----- DATA FOR THIS TASK

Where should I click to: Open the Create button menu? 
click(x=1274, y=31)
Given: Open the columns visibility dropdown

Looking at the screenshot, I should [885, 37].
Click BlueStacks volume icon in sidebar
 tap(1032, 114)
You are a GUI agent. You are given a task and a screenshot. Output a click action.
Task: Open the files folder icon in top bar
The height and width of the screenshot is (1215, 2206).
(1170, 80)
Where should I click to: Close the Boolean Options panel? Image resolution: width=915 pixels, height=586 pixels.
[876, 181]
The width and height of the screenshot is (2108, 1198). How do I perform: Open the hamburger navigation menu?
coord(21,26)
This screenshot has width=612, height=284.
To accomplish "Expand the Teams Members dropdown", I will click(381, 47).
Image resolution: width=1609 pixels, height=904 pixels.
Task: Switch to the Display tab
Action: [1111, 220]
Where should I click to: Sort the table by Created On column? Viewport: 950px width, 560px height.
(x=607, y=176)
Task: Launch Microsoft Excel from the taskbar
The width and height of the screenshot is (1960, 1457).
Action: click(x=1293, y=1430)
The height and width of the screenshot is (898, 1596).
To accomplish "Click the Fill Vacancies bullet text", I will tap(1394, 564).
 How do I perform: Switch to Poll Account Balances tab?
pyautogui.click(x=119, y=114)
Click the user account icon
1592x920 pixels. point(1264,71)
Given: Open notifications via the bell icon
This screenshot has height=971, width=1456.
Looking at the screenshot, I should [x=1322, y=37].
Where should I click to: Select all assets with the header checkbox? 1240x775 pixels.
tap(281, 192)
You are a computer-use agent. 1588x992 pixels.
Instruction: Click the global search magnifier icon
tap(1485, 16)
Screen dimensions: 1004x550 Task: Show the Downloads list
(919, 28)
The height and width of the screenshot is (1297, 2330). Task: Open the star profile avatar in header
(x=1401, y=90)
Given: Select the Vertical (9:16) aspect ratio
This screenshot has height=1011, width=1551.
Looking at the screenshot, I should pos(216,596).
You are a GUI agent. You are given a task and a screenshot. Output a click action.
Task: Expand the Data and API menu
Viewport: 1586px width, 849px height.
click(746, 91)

----------

### TASK ITEM
The reply must hold exactly the lines from the one containing "This screenshot has height=1011, width=1551." to the last line of the entries, and nothing more.

### EXERCISE RESULT
This screenshot has height=1011, width=1551.
Looking at the screenshot, I should pos(216,596).
You are a GUI agent. You are given a task and a screenshot. Output a click action.
Task: Expand the Data and API menu
Viewport: 1586px width, 849px height.
click(746, 91)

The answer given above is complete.